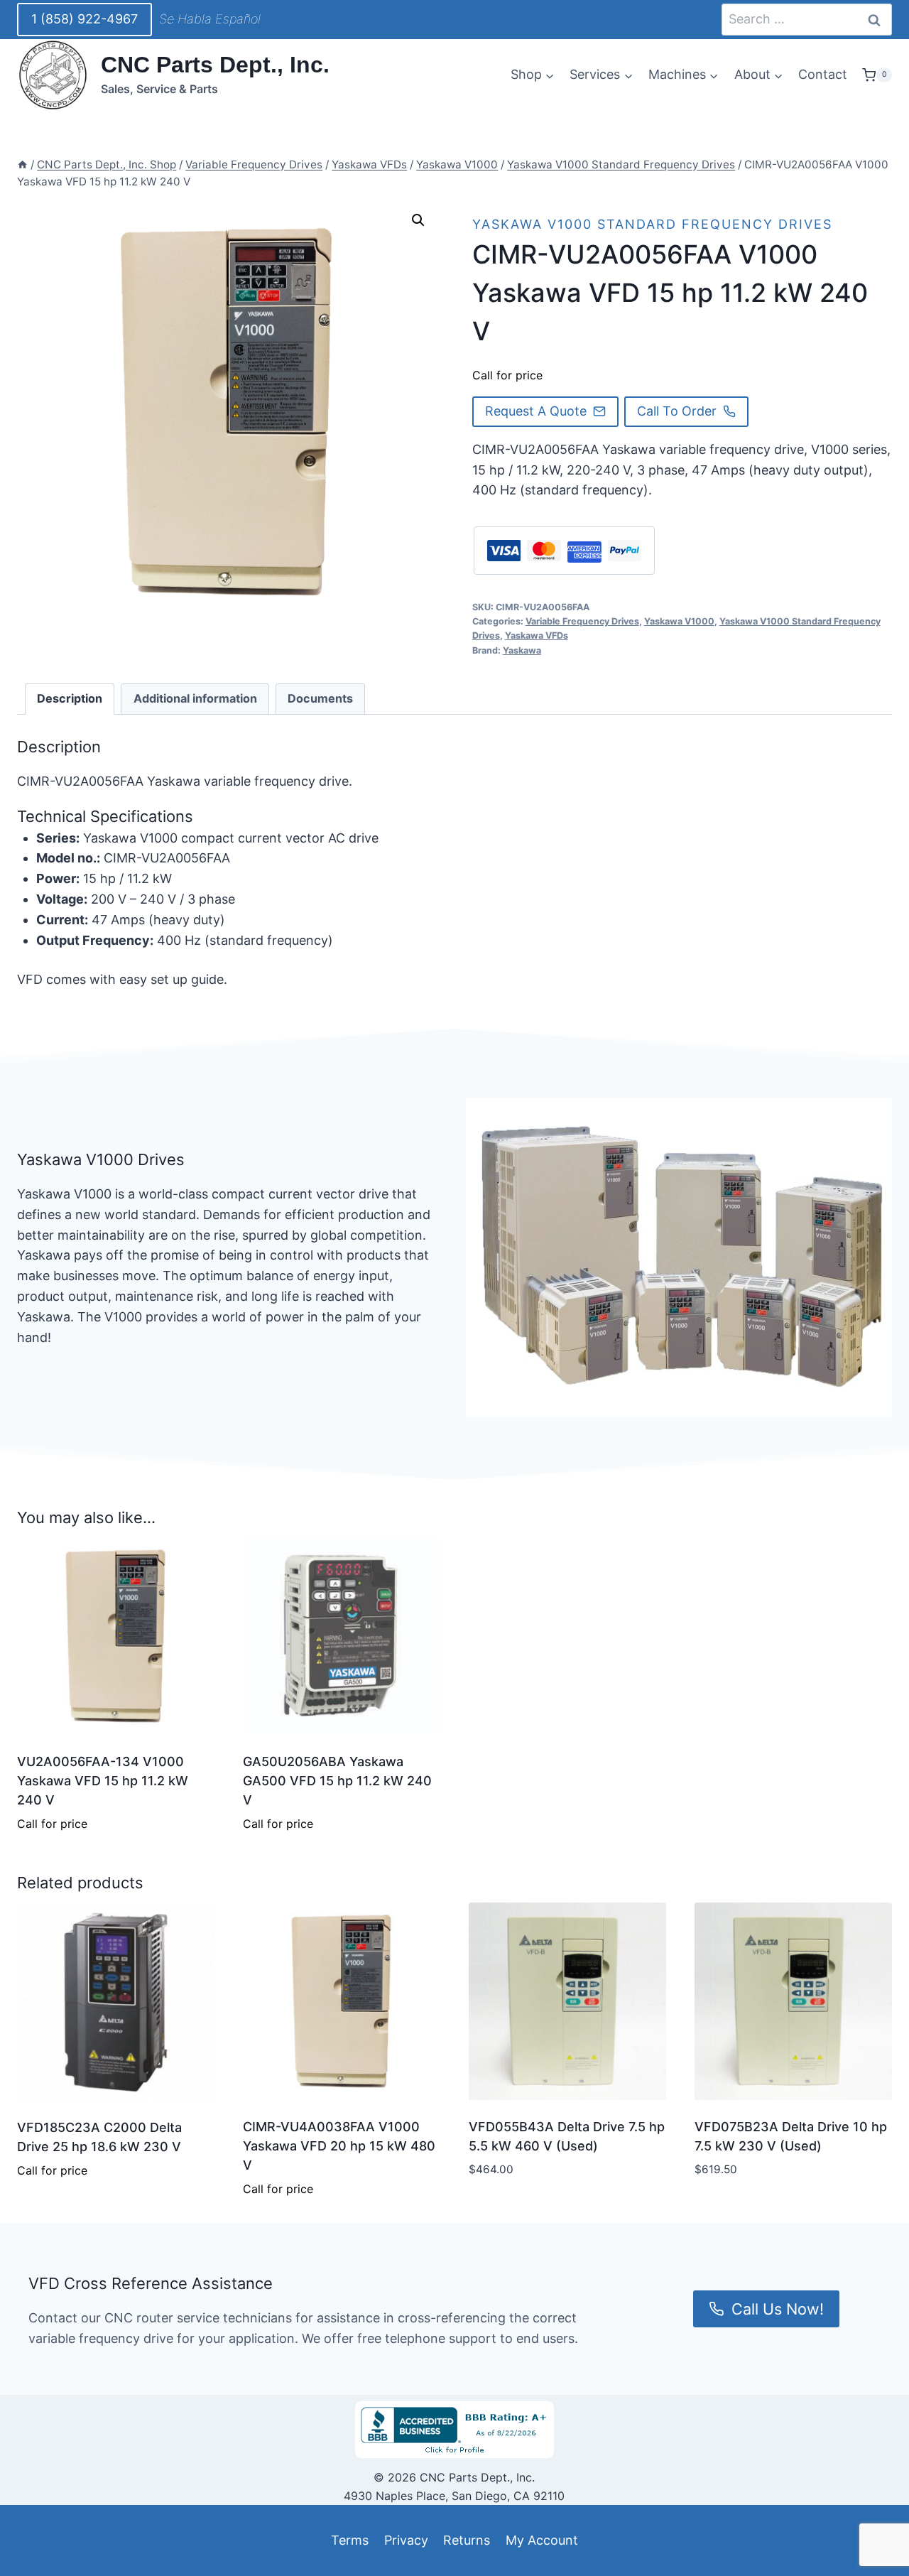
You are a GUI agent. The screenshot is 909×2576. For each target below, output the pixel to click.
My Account (542, 2540)
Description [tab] (69, 698)
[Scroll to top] (36, 2532)
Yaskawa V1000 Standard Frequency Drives (652, 224)
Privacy (406, 2540)
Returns (466, 2540)
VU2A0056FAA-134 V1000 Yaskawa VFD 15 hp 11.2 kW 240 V (102, 1780)
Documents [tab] (320, 698)
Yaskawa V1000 (679, 621)
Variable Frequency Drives (582, 621)
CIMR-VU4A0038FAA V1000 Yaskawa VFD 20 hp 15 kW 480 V (339, 2145)
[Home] (22, 164)
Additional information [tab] (195, 698)
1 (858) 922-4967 (84, 18)
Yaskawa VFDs (536, 635)
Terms (350, 2540)
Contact (822, 74)
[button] (418, 220)
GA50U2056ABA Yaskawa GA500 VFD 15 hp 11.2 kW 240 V (337, 1780)
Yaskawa (522, 650)
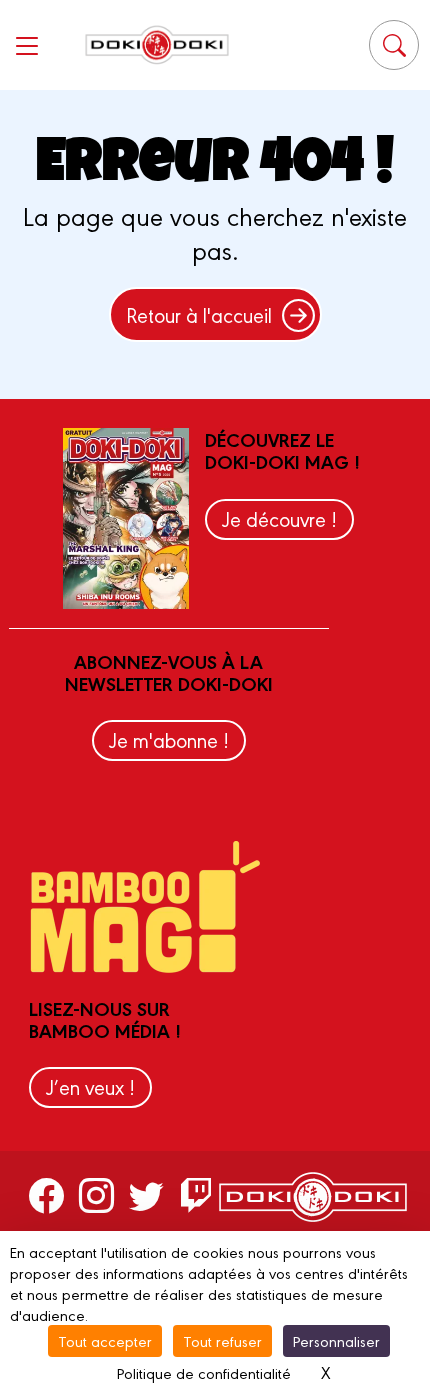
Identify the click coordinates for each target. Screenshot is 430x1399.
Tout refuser (222, 1340)
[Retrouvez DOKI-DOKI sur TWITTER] (146, 1194)
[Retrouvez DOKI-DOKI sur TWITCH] (196, 1194)
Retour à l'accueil (199, 314)
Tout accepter (105, 1340)
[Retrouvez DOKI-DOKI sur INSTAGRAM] (96, 1194)
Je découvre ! (279, 518)
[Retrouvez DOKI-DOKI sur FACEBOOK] (46, 1194)
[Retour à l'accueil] (157, 44)
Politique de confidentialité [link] (204, 1372)
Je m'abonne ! (169, 739)
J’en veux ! (90, 1086)
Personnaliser (336, 1340)
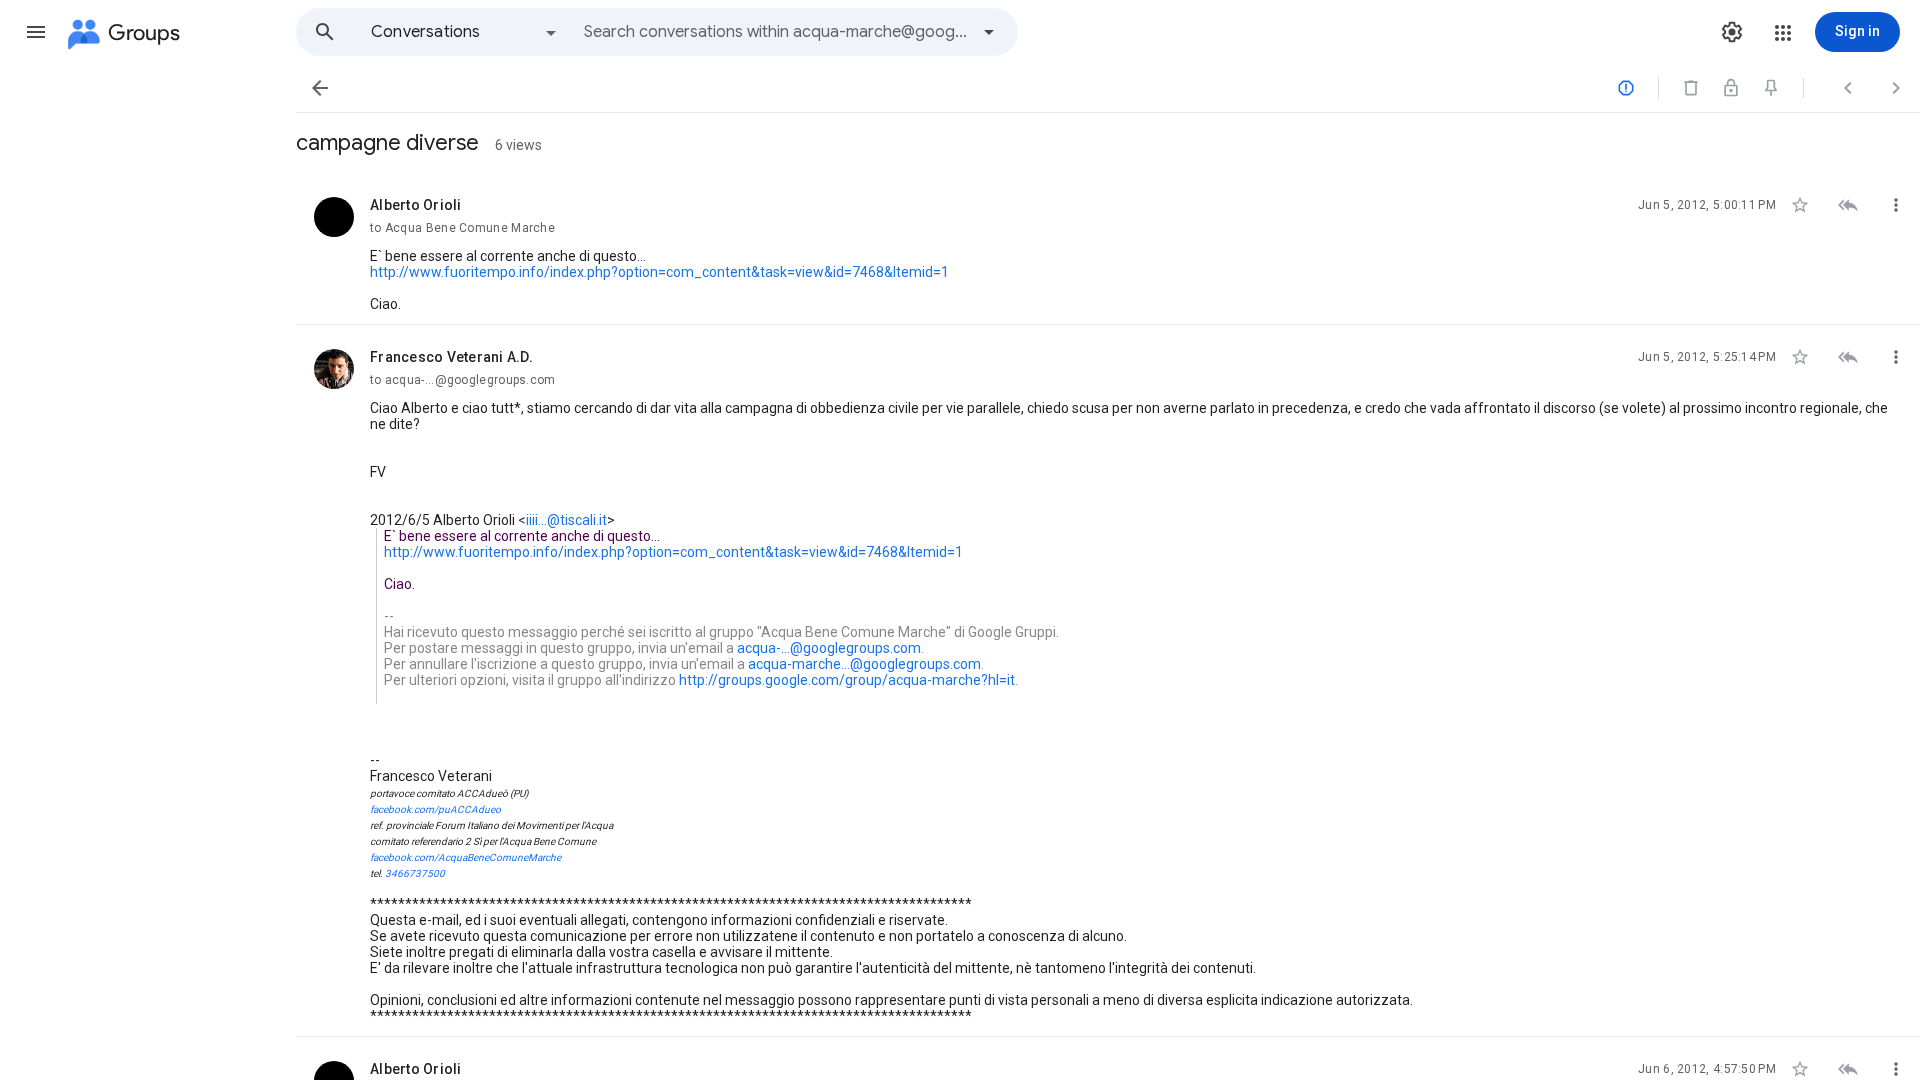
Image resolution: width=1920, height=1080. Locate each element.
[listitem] (1108, 249)
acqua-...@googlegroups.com (829, 648)
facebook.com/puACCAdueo (435, 809)
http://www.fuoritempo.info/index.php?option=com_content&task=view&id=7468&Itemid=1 (659, 272)
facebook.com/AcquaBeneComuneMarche (465, 857)
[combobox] (776, 32)
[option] (465, 32)
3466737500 (415, 873)
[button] (36, 32)
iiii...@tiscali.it (566, 520)
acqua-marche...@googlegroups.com (864, 664)
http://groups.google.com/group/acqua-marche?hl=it (847, 680)
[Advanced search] (989, 32)
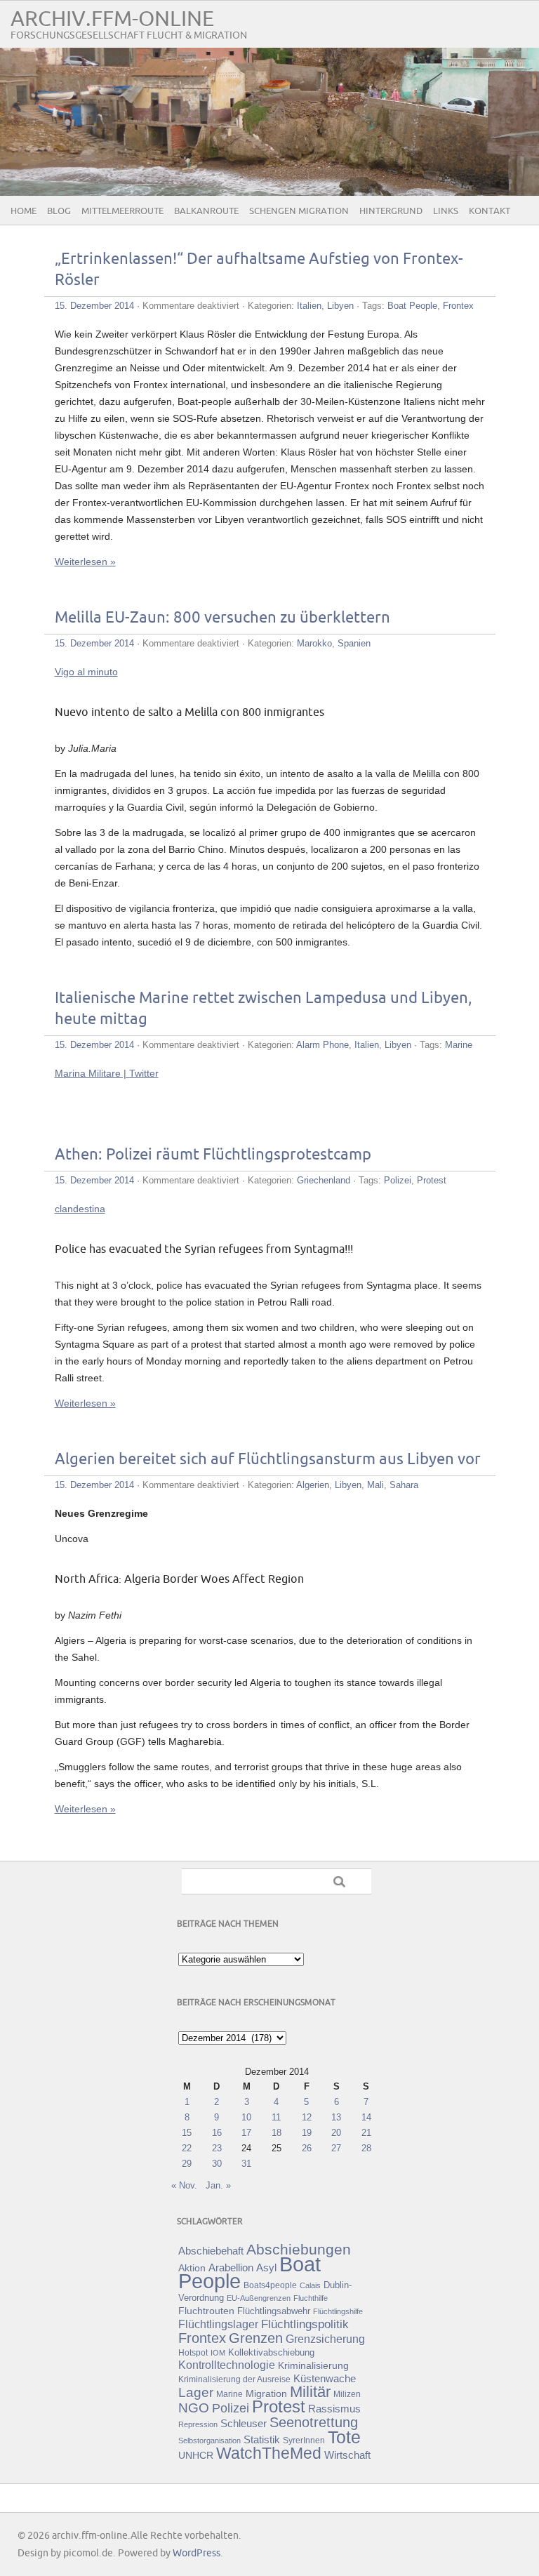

◇ ◇ ◇ ◇ ◇ ◇ ◇

PROBLEM TO SOLVE:
Would you repeat the complete listing exactly, excluding each picture it holds?

SOLUTION:
You are a GUI agent. The screenshot is 909×2576. For each target below, output the pixel to click.
My Account (542, 2540)
Description [tab] (69, 698)
[Scroll to top] (36, 2532)
Yaskawa V1000 Standard Frequency Drives (652, 224)
Privacy (406, 2540)
Returns (466, 2540)
VU2A0056FAA-134 V1000 Yaskawa VFD 15 hp 11.2 kW 240 V (102, 1780)
Documents [tab] (320, 698)
Yaskawa V1000 (679, 621)
Variable Frequency Drives (582, 621)
CIMR-VU4A0038FAA V1000 Yaskawa VFD 20 hp 15 kW 480 V (339, 2145)
[Home] (22, 164)
Additional information [tab] (195, 698)
1 (858) 922-4967 (84, 18)
Yaskawa VFDs (536, 635)
Terms (350, 2540)
Contact (822, 74)
[button] (418, 220)
GA50U2056ABA Yaskawa GA500 VFD 15 hp 11.2 kW 240 V (337, 1780)
Yaskawa (522, 650)
Identify the click coordinates for each target. Screenshot is 430x1399.
Tout refuser (222, 1340)
[Retrouvez DOKI-DOKI sur TWITTER] (146, 1194)
[Retrouvez DOKI-DOKI sur TWITCH] (196, 1194)
Retour à l'accueil (199, 314)
Tout accepter (105, 1340)
[Retrouvez DOKI-DOKI sur INSTAGRAM] (96, 1194)
Je découvre ! (279, 518)
[Retrouvez DOKI-DOKI sur FACEBOOK] (46, 1194)
[Retour à l'accueil] (157, 44)
Politique de confidentialité [link] (204, 1372)
Je m'abonne ! (169, 739)
J’en veux ! (90, 1086)
Personnaliser (336, 1340)
Image resolution: width=1920, height=1080. Locate each element.
[listitem] (1108, 249)
acqua-...@googlegroups.com (829, 648)
facebook.com/puACCAdueo (435, 809)
http://www.fuoritempo.info/index.php?option=com_content&task=view&id=7468&Itemid=1 (659, 272)
facebook.com/AcquaBeneComuneMarche (465, 857)
[combobox] (776, 32)
[option] (465, 32)
3466737500 (415, 873)
[button] (36, 32)
iiii...@tiscali.it (566, 520)
acqua-marche...@googlegroups.com (864, 664)
http://groups.google.com/group/acqua-marche?hl=it (847, 680)
[Advanced search] (989, 32)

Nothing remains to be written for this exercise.